**Task instructions**.
1. List the things that the smell of juniper calls to mind in the passage about building a home from juniper logs.
2. Give the stretch from "Juniper is synonymous" through "giddy with excitement." of the passage about building a home from juniper logs again, swapping "cabin" for "house".

**Supplied text**.

★ ★ ★ ★ ★

From Weed to Home

Juniper is synonymous with Central Oregon. The smell alone, pungent and dry, conjures the long-view horizon, a campfire under a dome of stars, a lone coyote slipping past sage. Juniper is also a weed, a native opportunist that has colonized huge swaths of land, drying up wetlands and displacing waterfowl. Both of these factors—the smell and the fact that it’s a weed—played into our decision to use juniper logs when my partner, Laurie, and I built a home in a small mountain valley in the North Cascades.

We wanted a modest cabin. We did not, at first, want logs because we didn’t care for the hunting-lodge image and because we preferred what we considered less resource-greedy methods. We had more or less decided on stick-frame construction when a friend returned from a log-home show in Seattle giddy with excitement.

“You’ve got to see these. They’re the most beautiful logs I’ve ever seen.” This from a man who worked with wood his whole life.

We said we’d have a look. We hopped in the car and drove to Prine-ville, Oregon, where Lance Romine met us with the tip of a derby hat and a smile. He ushered us into his small juniper office, and we were stunned. Orange grain flowed and bled into yellow—colors and patterns as dramatic as those of sandstone formations that bear the dual stains of rivers and oceans over millennia—and swirled around plentiful knots, some inset like irises in bark-rimmed sockets, like dozens of melting surrealist eyes. We were half-sold before we even heard the story.

★ ★ ★ ★ ★

(Records of locating words and elements)

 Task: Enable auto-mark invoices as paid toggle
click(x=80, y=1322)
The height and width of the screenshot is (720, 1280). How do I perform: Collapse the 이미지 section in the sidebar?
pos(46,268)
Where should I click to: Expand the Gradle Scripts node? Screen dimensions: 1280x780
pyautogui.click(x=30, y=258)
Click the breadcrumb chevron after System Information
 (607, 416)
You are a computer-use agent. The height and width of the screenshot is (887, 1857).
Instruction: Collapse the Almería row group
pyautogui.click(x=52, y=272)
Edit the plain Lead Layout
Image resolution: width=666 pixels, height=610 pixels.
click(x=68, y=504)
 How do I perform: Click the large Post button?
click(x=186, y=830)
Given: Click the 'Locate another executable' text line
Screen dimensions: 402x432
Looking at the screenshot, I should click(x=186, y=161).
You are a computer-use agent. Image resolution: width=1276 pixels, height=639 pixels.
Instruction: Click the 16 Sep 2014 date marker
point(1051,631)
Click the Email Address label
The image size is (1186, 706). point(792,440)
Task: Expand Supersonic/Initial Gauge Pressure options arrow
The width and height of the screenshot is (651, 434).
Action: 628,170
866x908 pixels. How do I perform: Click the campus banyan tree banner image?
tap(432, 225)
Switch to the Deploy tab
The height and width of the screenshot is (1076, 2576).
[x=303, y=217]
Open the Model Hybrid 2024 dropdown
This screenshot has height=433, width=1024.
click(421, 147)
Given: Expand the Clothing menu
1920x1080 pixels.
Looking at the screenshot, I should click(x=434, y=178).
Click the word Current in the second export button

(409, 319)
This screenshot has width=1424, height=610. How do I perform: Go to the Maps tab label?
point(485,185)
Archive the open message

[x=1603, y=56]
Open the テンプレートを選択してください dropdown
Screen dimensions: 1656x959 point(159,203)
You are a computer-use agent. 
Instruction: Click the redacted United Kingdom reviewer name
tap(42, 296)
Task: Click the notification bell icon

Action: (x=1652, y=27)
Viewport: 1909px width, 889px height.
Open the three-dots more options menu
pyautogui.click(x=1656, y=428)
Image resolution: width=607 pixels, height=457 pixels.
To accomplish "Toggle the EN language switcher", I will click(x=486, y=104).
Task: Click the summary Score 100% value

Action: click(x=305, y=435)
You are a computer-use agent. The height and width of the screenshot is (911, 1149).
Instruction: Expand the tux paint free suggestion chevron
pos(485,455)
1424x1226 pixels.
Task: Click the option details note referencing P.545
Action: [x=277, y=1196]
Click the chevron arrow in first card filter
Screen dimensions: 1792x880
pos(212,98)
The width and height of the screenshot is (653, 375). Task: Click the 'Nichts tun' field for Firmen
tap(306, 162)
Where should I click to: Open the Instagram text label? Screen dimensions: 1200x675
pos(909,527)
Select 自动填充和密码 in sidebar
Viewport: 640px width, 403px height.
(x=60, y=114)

★ ★ ★ ★ ★

**Solutions by task**.
1.
- the long-view horizon
- a campfire under a dome of stars
- a lone coyote slipping past sage

2.
Juniper is synonymous with Central Oregon. The smell alone, pungent and dry, conjures the long-view horizon, a campfire under a dome of stars, a lone coyote slipping past sage. Juniper is also a weed, a native opportunist that has colonized huge swaths of land, drying up wetlands and displacing waterfowl. Both of these factors—the smell and the fact that it’s a weed—played into our decision to use juniper logs when my partner, Laurie, and I built a home in a small mountain valley in the North Cascades.

We wanted a modest house. We did not, at first, want logs because we didn’t care for the hunting-lodge image and because we preferred what we considered less resource-greedy methods. We had more or less decided on stick-frame construction when a friend returned from a log-home show in Seattle giddy with excitement.